> [Exercise description] Exactly as they appear, reproduce the lines from the one holding "Email (1627, 1130)" through the last line of the material below.
*** Block opens ***
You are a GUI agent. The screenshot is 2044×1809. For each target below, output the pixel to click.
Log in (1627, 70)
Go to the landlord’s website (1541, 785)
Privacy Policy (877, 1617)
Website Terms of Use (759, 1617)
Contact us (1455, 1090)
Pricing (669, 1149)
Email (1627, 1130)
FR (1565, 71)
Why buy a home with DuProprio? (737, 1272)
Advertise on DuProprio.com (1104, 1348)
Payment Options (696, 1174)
*** Block closes ***
> [Response to the exercise]
Email (1627, 1130)
FR (1565, 71)
Why buy a home with DuProprio? (737, 1272)
Advertise on DuProprio.com (1104, 1348)
Payment Options (696, 1174)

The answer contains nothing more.